There is also a very long list of short stories which may be seen on Wikipedia. It seems to be that this would be a good time for some SF-spirited person to put together a couple more collections of Sellings’ stories.


 

Firewood, Gales, and Geese.

And the gales have been back much of the week, it’s a real pain listening to the wind screaming in the trees and worrying if it’ll become too much for one of them which may then fall on the house. It’s why whenever the wind level gets too high, I let the fire go out. I’d rather be cold for a while, than have the house on fire. Actually, since the winds have been arriving in the afternoons it could be worse. I lit the fire both Wednesday and Thursday mornings at 7am and by 10am it was 24 degrees inside, and stayed that way all day even when I let the fire die around 2-3pm when the gales started again. Now all I have to do is hope that the ordered firewood arrives before the last lot runs out, that nothing blows down especially not on me – or the power/phone lines – and that the gales stop very soon because I’m heartily sick of them! (Phone call last night, firewood arriving today – it has.

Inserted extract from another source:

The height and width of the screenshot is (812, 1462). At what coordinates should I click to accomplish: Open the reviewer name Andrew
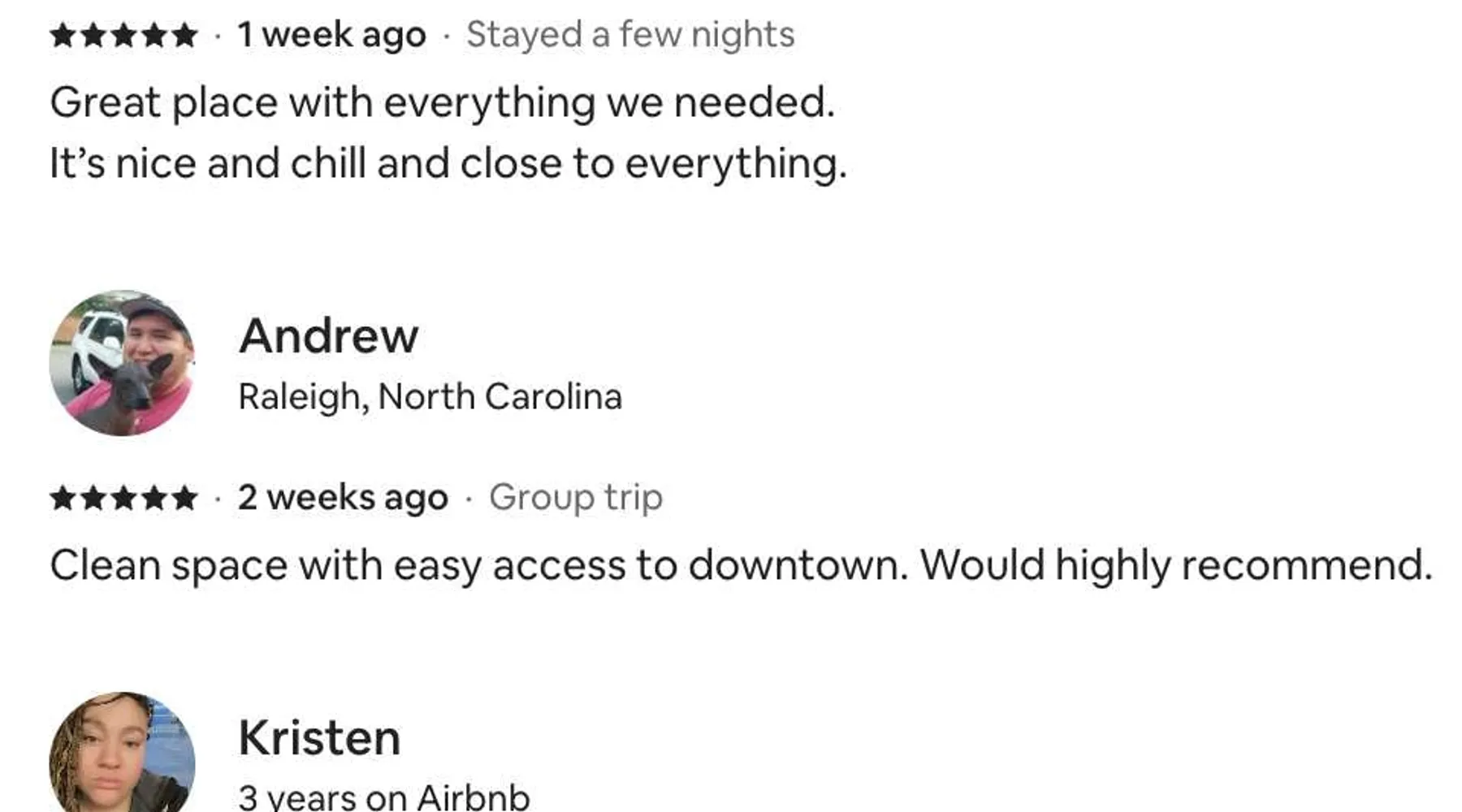tap(328, 336)
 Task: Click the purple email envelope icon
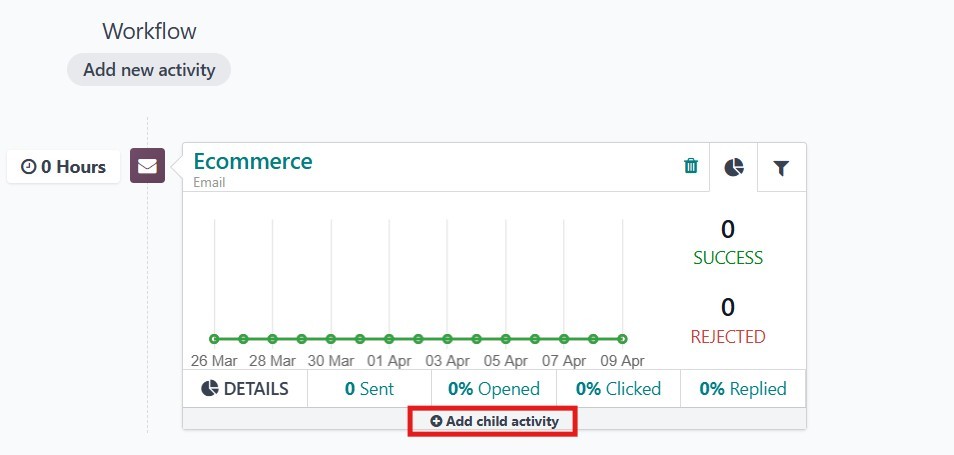(x=147, y=166)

To the fury of the gaggle who consider that people dropping things on their lawn are up to no good!)

 

A COMFORT OF CATS by Doreen Tovey

hardcover, published 1979 St Martin’s Press. The cover and internal illustrations are done by Maurice Wilson and are, as usual, beautiful, and beautifully done.

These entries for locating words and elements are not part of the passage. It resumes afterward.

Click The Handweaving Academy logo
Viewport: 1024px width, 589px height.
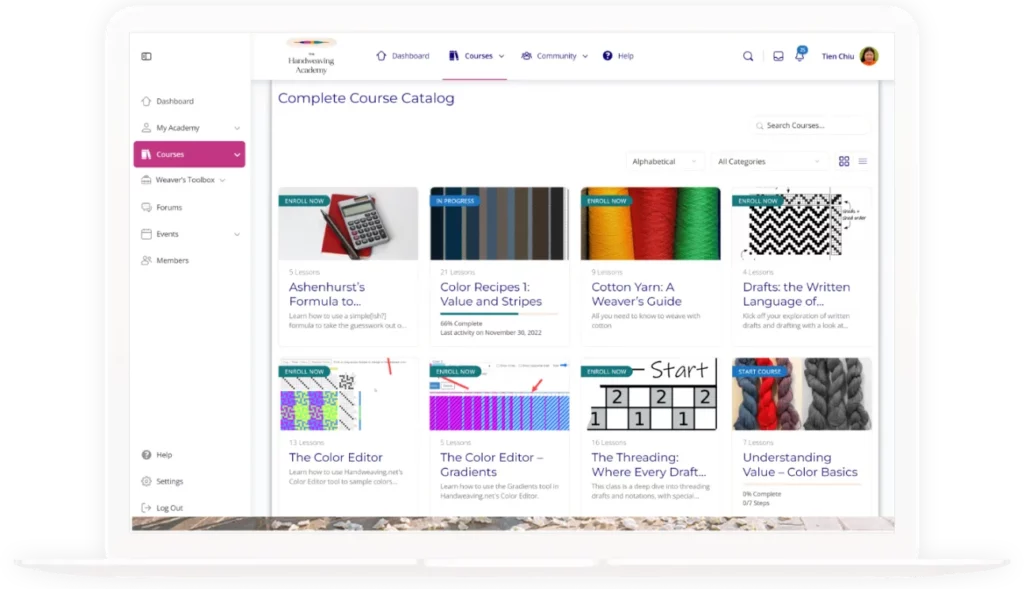point(311,57)
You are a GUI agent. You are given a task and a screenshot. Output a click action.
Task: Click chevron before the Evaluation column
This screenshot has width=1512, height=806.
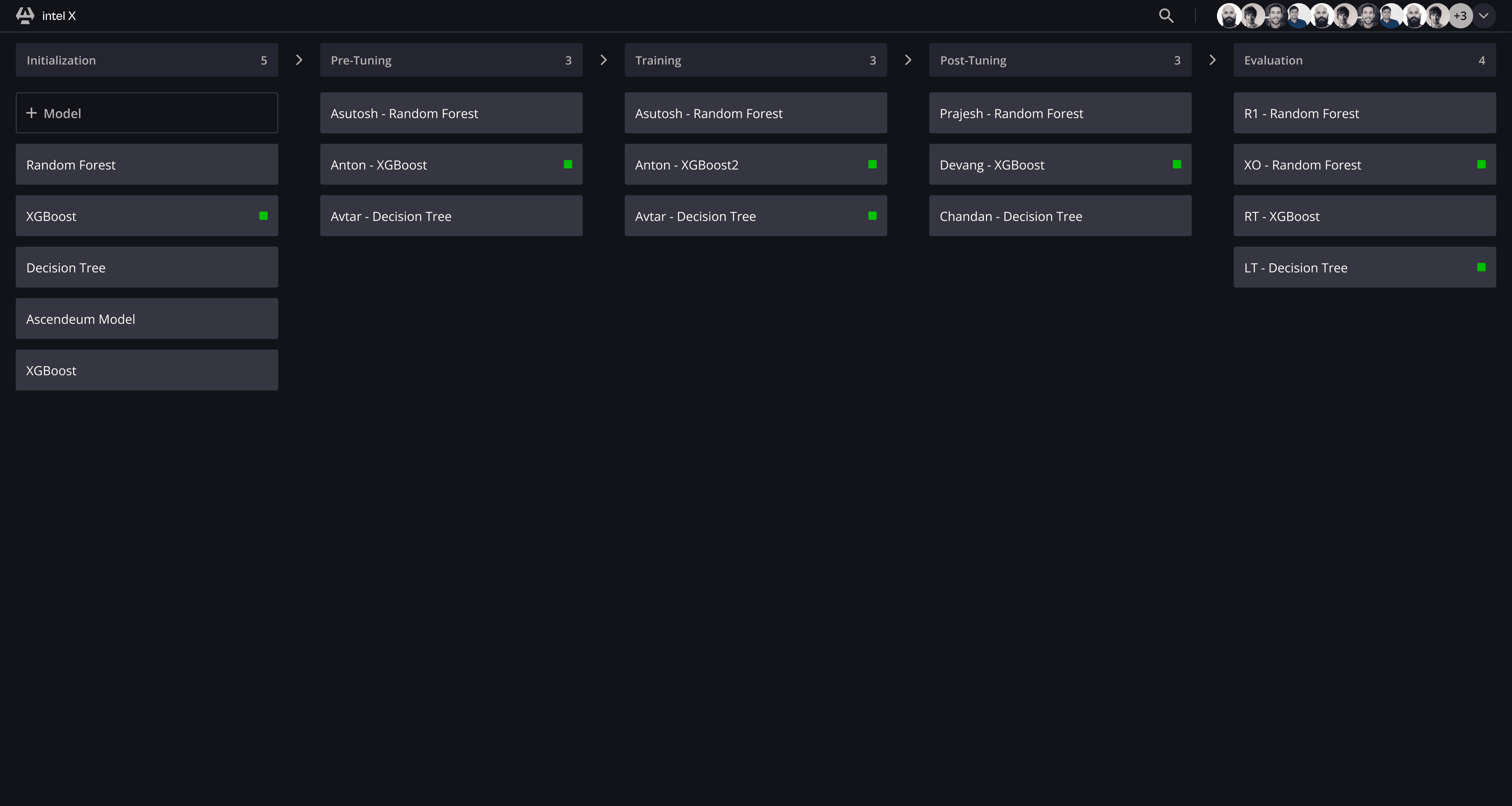(x=1212, y=60)
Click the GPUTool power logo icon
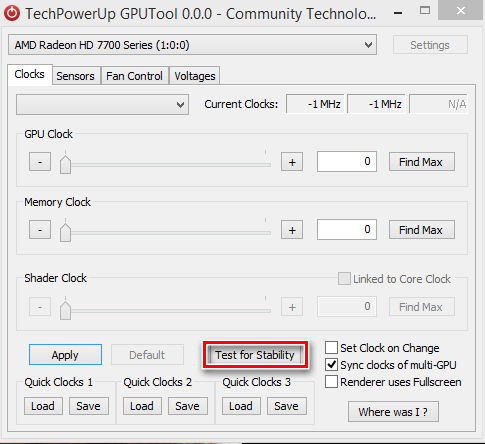Image resolution: width=485 pixels, height=444 pixels. [x=12, y=13]
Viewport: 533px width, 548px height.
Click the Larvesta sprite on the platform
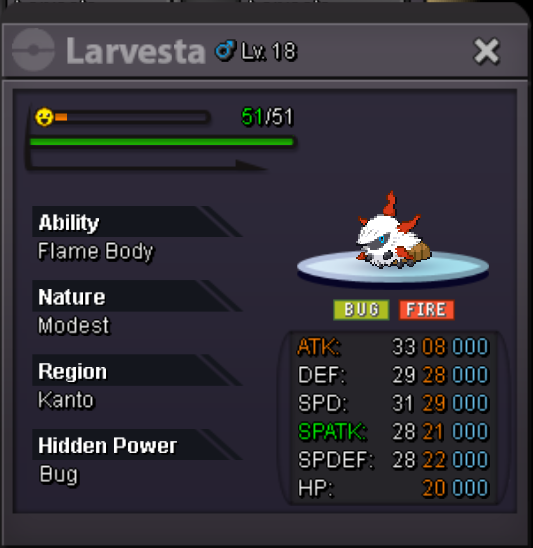point(393,232)
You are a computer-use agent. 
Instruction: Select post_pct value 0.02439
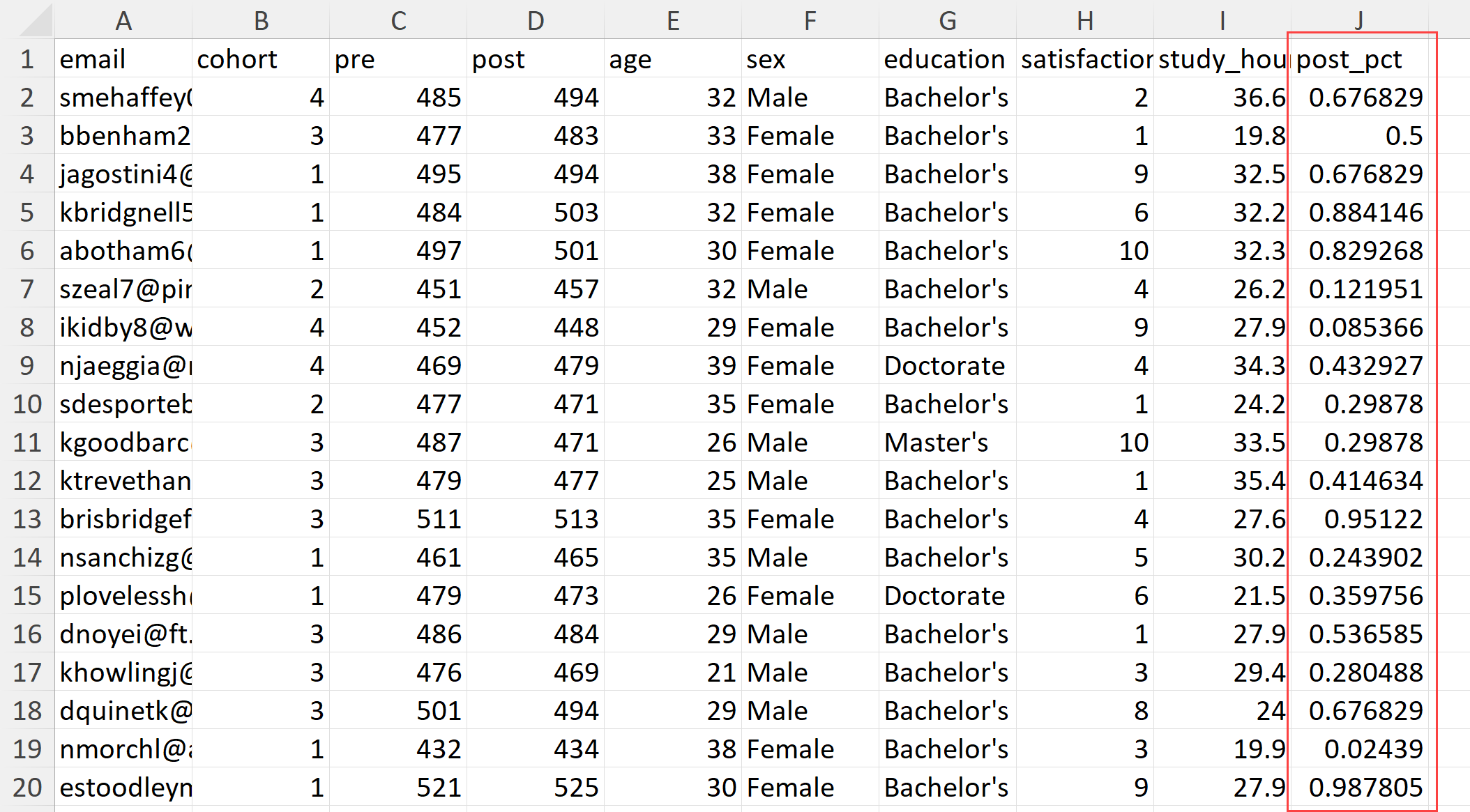(x=1360, y=749)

In fact this particular copy has huge value to me for a number of reasons. I corresponded with the author for some years, and my friend Andre Norton also loved her work. The copy I have is the one Doreen sent to Andre and has a slip from her letter which says so, glued into the book. I value the book three times over as a result, once that it was written by a friend, once that it was given to Andre, who, knowing I hadn’t yet found a copy, gave it to me shortly before her death, and a third time that I have always loved Doreen Tovey’s books and re-read this one and the others every few years.

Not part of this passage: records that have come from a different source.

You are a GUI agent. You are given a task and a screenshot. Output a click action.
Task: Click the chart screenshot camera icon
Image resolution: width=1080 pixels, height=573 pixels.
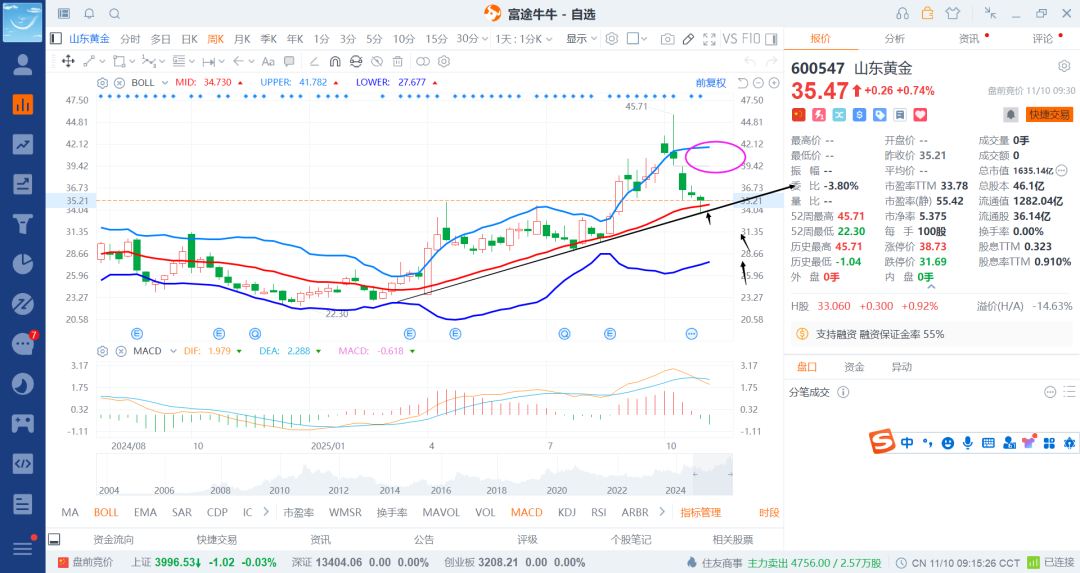[x=667, y=39]
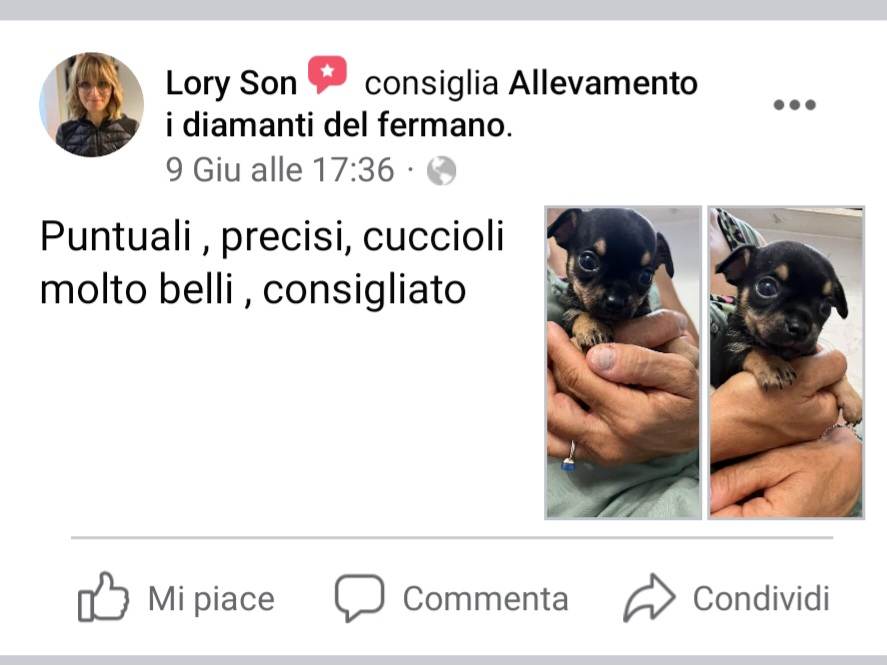Screen dimensions: 887x665
Task: Tap the Condividi label
Action: click(761, 598)
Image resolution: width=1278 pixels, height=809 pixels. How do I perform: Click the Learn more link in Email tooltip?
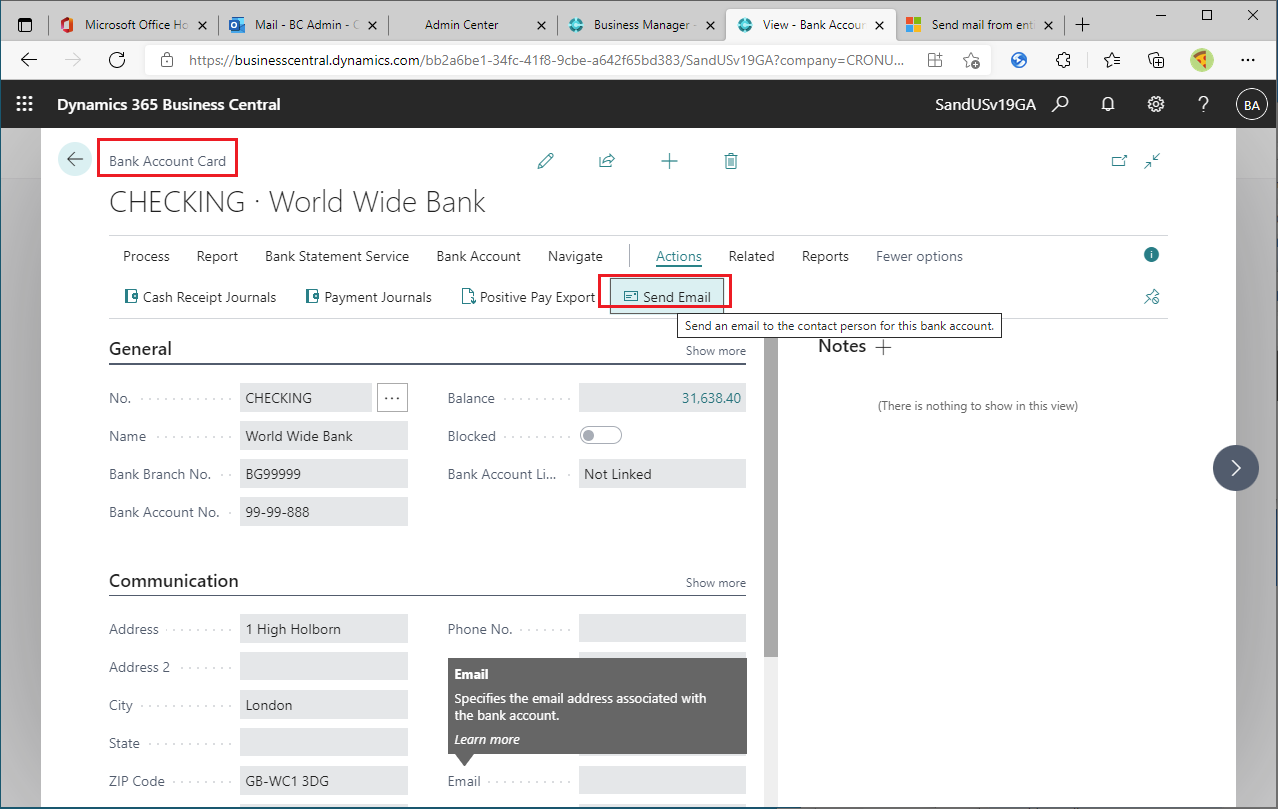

This particular volume is the sequel to The Coming of Saska, (which recounted how one of the Tovey’s previous Siamese had died and they’d acquired a new Siamese boy.) It includes tales of the author’s donkey, the local mice, local people, some very odd events, and has stories about Shebalu, their Siamese girl. As always, the book is warm, gentle, very funny in places, and takes an affectionate look at everything around them. It’s more bitsy than previous books, it goes back and forth in time, and places, and includes tales about the Siamese cats owned by friends of the author.

Very interestingly, one of these is a tale about an American author named Elizabeth Linnington, which provides another connection since she was a long-time friend of a long-time friend of mine, and when she died in 1988 she left him all her “author copies,” each with a slip inside saying that this was so. I’d always liked her three series, and, and as I’d had problems obtaining many of her books in New Zealand, I purchased those copies that I didn’t have, directly from Rinehart and thus I have some copies stating that they are from the Estate of Elizabeth Linnington. Andre also knew Elizabeth and liked her work, the Luis Mendoza series in particular, so that there is something of a circular feel to the whole thing. I’m not the only person I know who loves Tovey’s work either. Two other good friends collected most of her books, and shortly before one of them died in 2011, she gave me all of the Tovey’s she owned to ensure that they wouldn’t be simply dumped. Since I already had them all I now have some duplicates, mostly in hardcover. For anyone reading this blog who also loves Doreen Tovey, is missing some of her books, and would like to have them. Email me via this site and we can talk about it.

Her books are recommended very strongly to those who love animals in general, cats – Siamese in particular, to those with a sense of humour, a liking for England and the English countryside way of life, and semi-autobiographies. These books don’t date and I plan to re-read mine regularly for another 20 years – or however many more I live.